Records for this exercise Block Start

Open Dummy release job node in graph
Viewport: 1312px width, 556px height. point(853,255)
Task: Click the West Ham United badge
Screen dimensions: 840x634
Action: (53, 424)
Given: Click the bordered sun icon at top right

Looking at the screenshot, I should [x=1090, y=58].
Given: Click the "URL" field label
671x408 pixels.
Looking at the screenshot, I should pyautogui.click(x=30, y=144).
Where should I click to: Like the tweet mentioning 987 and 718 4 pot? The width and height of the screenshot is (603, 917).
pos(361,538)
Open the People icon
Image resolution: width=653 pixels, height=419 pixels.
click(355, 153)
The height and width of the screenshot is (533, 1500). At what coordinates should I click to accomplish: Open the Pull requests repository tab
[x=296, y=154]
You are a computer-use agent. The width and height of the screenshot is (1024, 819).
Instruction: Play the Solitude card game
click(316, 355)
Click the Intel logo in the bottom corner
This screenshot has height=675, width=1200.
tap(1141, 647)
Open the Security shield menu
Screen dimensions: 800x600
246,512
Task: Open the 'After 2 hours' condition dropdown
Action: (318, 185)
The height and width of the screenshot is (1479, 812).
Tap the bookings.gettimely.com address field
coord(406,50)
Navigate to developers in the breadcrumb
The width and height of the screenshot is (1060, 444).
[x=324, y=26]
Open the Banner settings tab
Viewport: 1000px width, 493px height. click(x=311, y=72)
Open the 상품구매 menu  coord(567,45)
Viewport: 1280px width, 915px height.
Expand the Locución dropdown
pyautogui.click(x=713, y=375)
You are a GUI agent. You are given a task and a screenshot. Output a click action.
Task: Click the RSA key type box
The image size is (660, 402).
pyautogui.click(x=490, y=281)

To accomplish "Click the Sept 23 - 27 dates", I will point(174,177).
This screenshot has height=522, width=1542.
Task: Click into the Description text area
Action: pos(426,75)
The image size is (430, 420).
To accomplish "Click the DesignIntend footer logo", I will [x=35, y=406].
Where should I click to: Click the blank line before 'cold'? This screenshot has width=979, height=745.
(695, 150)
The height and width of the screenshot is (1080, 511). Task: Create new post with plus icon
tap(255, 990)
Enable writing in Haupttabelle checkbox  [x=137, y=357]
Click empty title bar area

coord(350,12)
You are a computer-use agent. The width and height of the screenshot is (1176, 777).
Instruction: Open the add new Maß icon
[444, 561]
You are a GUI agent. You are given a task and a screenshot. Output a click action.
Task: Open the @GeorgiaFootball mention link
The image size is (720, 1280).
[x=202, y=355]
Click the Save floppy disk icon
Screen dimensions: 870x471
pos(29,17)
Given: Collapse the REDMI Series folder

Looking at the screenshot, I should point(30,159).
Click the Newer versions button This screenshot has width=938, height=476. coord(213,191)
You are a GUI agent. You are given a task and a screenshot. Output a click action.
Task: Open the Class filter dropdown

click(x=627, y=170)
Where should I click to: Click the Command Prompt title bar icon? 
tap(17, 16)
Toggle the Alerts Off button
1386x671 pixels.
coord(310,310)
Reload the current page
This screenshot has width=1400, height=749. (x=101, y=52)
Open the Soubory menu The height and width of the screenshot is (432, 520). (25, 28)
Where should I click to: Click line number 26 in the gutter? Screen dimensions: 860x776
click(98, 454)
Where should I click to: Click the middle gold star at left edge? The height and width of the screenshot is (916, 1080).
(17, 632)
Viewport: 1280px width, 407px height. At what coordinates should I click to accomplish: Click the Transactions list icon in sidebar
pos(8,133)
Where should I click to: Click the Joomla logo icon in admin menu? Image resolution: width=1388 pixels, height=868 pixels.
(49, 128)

Records for this exercise Block End

Exercise details =>
Every line above should be printed again exactly as it stands.

Answer to this task =>
Open Dummy release job node in graph
Viewport: 1312px width, 556px height. point(853,255)
Task: Click the West Ham United badge
Screen dimensions: 840x634
Action: (53, 424)
Given: Click the bordered sun icon at top right

Looking at the screenshot, I should [x=1090, y=58].
Given: Click the "URL" field label
671x408 pixels.
Looking at the screenshot, I should pyautogui.click(x=30, y=144).
Where should I click to: Like the tweet mentioning 987 and 718 4 pot? The width and height of the screenshot is (603, 917).
pos(361,538)
Open the People icon
Image resolution: width=653 pixels, height=419 pixels.
click(355, 153)
The height and width of the screenshot is (533, 1500). At what coordinates should I click to accomplish: Open the Pull requests repository tab
[x=296, y=154]
You are a computer-use agent. The width and height of the screenshot is (1024, 819).
Instruction: Play the Solitude card game
click(316, 355)
Click the Intel logo in the bottom corner
This screenshot has height=675, width=1200.
tap(1141, 647)
Open the Security shield menu
Screen dimensions: 800x600
246,512
Task: Open the 'After 2 hours' condition dropdown
Action: (318, 185)
The height and width of the screenshot is (1479, 812).
Tap the bookings.gettimely.com address field
coord(406,50)
Navigate to developers in the breadcrumb
The width and height of the screenshot is (1060, 444).
[x=324, y=26]
Open the Banner settings tab
Viewport: 1000px width, 493px height. click(x=311, y=72)
Open the 상품구매 menu  coord(567,45)
Viewport: 1280px width, 915px height.
Expand the Locución dropdown
pyautogui.click(x=713, y=375)
You are a GUI agent. You are given a task and a screenshot. Output a click action.
Task: Click the RSA key type box
The image size is (660, 402).
pyautogui.click(x=490, y=281)

To accomplish "Click the Sept 23 - 27 dates", I will point(174,177).
This screenshot has height=522, width=1542.
Task: Click into the Description text area
Action: pos(426,75)
The image size is (430, 420).
To accomplish "Click the DesignIntend footer logo", I will [x=35, y=406].
Where should I click to: Click the blank line before 'cold'? This screenshot has width=979, height=745.
(695, 150)
The height and width of the screenshot is (1080, 511). Task: Create new post with plus icon
tap(255, 990)
Enable writing in Haupttabelle checkbox  [x=137, y=357]
Click empty title bar area

coord(350,12)
You are a computer-use agent. The width and height of the screenshot is (1176, 777).
Instruction: Open the add new Maß icon
[444, 561]
You are a GUI agent. You are given a task and a screenshot. Output a click action.
Task: Open the @GeorgiaFootball mention link
The image size is (720, 1280).
[x=202, y=355]
Click the Save floppy disk icon
Screen dimensions: 870x471
pos(29,17)
Given: Collapse the REDMI Series folder

Looking at the screenshot, I should point(30,159).
Click the Newer versions button This screenshot has width=938, height=476. coord(213,191)
You are a GUI agent. You are given a task and a screenshot. Output a click action.
Task: Open the Class filter dropdown

click(x=627, y=170)
Where should I click to: Click the Command Prompt title bar icon? 
tap(17, 16)
Toggle the Alerts Off button
1386x671 pixels.
coord(310,310)
Reload the current page
This screenshot has width=1400, height=749. (x=101, y=52)
Open the Soubory menu The height and width of the screenshot is (432, 520). (25, 28)
Where should I click to: Click line number 26 in the gutter? Screen dimensions: 860x776
click(98, 454)
Where should I click to: Click the middle gold star at left edge? The height and width of the screenshot is (916, 1080).
(17, 632)
Viewport: 1280px width, 407px height. At what coordinates should I click to accomplish: Click the Transactions list icon in sidebar
pos(8,133)
Where should I click to: Click the Joomla logo icon in admin menu? Image resolution: width=1388 pixels, height=868 pixels.
(49, 128)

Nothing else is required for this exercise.